Silicon Valley News Notes
In case you care about what keeps San Jose City Councilman Kansen Chu up late at night, it's parks, schools and retail projects in North San Jose. That's why the political novice is sticking to his campaign promise and recently created a task force to help guide the future north San Jose vision, a long-term plan for new neighborhoods and businesses in north San Jose. And who can blame Chu if he's been sweating it a little? Just a couple of weeks ago, the council put the heat on him, delaying its vote on a 1,900-unit development so Chu could have more time to quarterback the plan with his constituents. Still, many of his John Q. Publics weren't happy when he came back to the next meeting and led the council in approving the project last week, which notched the temperature up even further. Before he gets baked by those who can't be convinced that north San Jose is ready for sizable housing developments like this one, Chu's hoping for some cool-headed discussion of how the area can meet the need for schools, fire stations and parks as it's redeveloped. The task force has already approved the city's master plan for parks in north San Jose. Cary Chien, public policy director for Chu's office, says the group will next tackle the ongoing concern over whether there will be enough schools to accommodate the anticipated 32,000 residential units by 2030. "Kansen is very concerned about schools in north San Jose going forward," Chien said. "When all of this is said and done, are we going to have enough schools?"
Area 51, Meet Table 36
It's no surprise that the Bay Area UFO Expo, which took place in San Jose the weekend before last, revels in taboo topics, but the Mystery of Table 36 was starting to be too much even for us. In between time spent handling the "Starchild" skull (relax, it was a replica), browsing the merch (a veritable DVD and book library of the weird) and getting our aura pictures taken, Fly managed to catch a couple of interesting lectures, the most fascinating of which was the tail end of Ralph Ring's talk on teleportation. When Fly arrived, Ring was giving a vague description of Otis T. Carr's X1 aircraft, which he says is propelled by an electromagnetic field created by shooting a laser (of an indeterminate variety) at a 30-pound crystal. Ring said that the craft, which was originally built in the '50s, can travel anywhere in the universe, although his nebulous description of the nature of the travel made it sound like only the human mind actually makes the journey. So far it was better than an X-Files rerun, but Ring ran out of time. He mentioned that more information was available at "Table 36" in the merch room, but to Fly's surprise, no such table seemed to exist. None of the other vendors could work out where it might be, and none of the tables displayed anything about the X1 spacecraft or teleportation. Wandering aimlessly around the halls, Fly spotted Ring walking toward the merch room with an entourage, which we giddily joined. And right there in the middle of the room, where it hadn't been less than two minutes ago, was Table 36. It was as if it just ... nah, couldn't be.
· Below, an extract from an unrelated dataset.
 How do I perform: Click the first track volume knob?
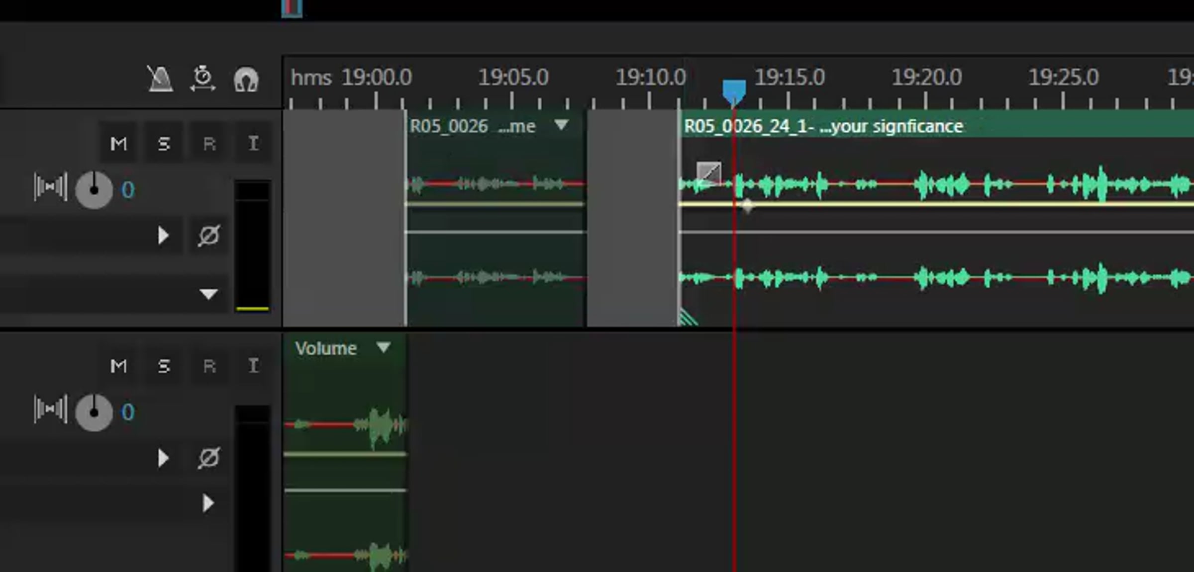pos(94,190)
It seems pit bulls are always picked on, often put at the center of bad press exposing them for one attack or another. But Santa Clara County officials swear they aren't targeting pit bulls with their new program that's meant to curb the pit bull population. Pit bull owners can now have their pups fixed for free; the county says it will now cover the cost to spay and neuter pit bulls at select veterinarian locations. Greg Van Wassenhove, county agriculture and environmental management director, tells The Fly that the program is needed to reduce the number of pit bulls that are being put to sleep at the county-run San Martin Animal Shelter. Pit bulls are by far the most prevalent pups found at the shelter, accounting for 20 percent of all dogs that are housed there. They are also the type of breed most often put to sleep at San Martin, where roughly 35 percent of dogs euthanized are pit bulls. "It is a popular breed out there and needs focused attention," Van Wassenhove said. Those statistics were enough to convince the county Board of Supervisors to allocate $10,000 this year for the program, which is enough money to cover the cost of about 200 surgeries. The county says it will pay the full cost of neutering male pit bulls of any age, and spaying female pit bulls under 6 months old. The county will only pay $100 of the cost to spay female pit bulls over the age of 6 months, because "it's a more expensive surgery for females," Van Wassenhove said.